2005年の郵政選挙では自民党の公認が得られず、無所属で出馬。自民党は「刺客」と呼ばれる対抗馬を擁立した。私は当時、森山氏の選挙区(鹿児島5区)を取材したが、森山氏の後援会が「刺客を撃退しよう」と沸き立っていたのを覚えている。
持論を明確に打ち出す姿勢の大切さ
選挙結果は森山氏の圧勝。第1次安倍政権の2006年12月に自民党に復党した。小泉政権は郵政民営化をはじめ、市場原理優先の新自由主義的政策を進めたが、森山氏は地方の生活を重視して異議を唱えた。

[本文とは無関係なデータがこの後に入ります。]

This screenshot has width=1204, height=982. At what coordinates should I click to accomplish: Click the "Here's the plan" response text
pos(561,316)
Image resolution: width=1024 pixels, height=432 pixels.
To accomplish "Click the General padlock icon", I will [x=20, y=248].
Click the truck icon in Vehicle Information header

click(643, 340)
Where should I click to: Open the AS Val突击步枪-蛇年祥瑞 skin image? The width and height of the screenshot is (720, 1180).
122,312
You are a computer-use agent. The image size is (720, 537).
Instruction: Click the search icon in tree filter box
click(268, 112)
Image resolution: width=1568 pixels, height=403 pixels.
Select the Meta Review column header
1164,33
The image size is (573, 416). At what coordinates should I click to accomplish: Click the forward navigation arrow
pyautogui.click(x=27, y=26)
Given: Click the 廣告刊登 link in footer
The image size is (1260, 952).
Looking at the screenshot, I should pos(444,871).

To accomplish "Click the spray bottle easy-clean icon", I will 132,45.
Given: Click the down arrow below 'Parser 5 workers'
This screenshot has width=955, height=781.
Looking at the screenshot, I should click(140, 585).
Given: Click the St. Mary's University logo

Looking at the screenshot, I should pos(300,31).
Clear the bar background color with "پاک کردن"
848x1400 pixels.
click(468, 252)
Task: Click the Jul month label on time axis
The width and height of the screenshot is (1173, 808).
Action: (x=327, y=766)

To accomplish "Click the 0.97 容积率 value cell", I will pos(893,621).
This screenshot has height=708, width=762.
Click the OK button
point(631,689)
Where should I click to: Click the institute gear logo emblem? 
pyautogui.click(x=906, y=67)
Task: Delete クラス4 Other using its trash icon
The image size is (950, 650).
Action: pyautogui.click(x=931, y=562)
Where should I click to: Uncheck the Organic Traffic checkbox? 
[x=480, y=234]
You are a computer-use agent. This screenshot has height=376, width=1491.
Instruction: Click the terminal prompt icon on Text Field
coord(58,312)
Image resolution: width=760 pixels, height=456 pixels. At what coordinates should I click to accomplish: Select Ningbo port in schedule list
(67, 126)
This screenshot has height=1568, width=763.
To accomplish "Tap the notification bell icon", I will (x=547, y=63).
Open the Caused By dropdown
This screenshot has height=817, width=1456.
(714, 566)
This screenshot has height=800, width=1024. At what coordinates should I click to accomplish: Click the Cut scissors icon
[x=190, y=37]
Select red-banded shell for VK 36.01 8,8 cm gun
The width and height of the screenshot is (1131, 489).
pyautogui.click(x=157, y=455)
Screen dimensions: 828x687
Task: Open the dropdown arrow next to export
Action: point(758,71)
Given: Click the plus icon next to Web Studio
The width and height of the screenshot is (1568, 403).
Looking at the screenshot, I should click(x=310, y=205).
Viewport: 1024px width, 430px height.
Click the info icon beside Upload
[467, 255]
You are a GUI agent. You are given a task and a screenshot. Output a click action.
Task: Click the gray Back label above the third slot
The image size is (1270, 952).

自民党は時に議論をまとめきれず、強引な政策運営を進めることがある。森山氏の「造反」は、時の流れに抗して持論を明確に打ち出す姿勢が政治家にとって何よりも大切であることを教えてくれている。
新型コロナウイルスの感染拡大への対応や景気対策として財政出動が拡大する中で、森山氏は財政再建を重視する立場でも知られている。自民党内の論議では「将来世代へのツケとなる借金を減らす方策を考えるのが政権与党の責任だ」と説いている。だが、アベノミクスから続く「財政頼み・国債増発」に歯止めがかからない。
森山氏の演説には与野党から大きな拍手が沸いたが、拍手だけではなく森山氏の訴えを生かす方策を考えることこそが、政治家の責任である。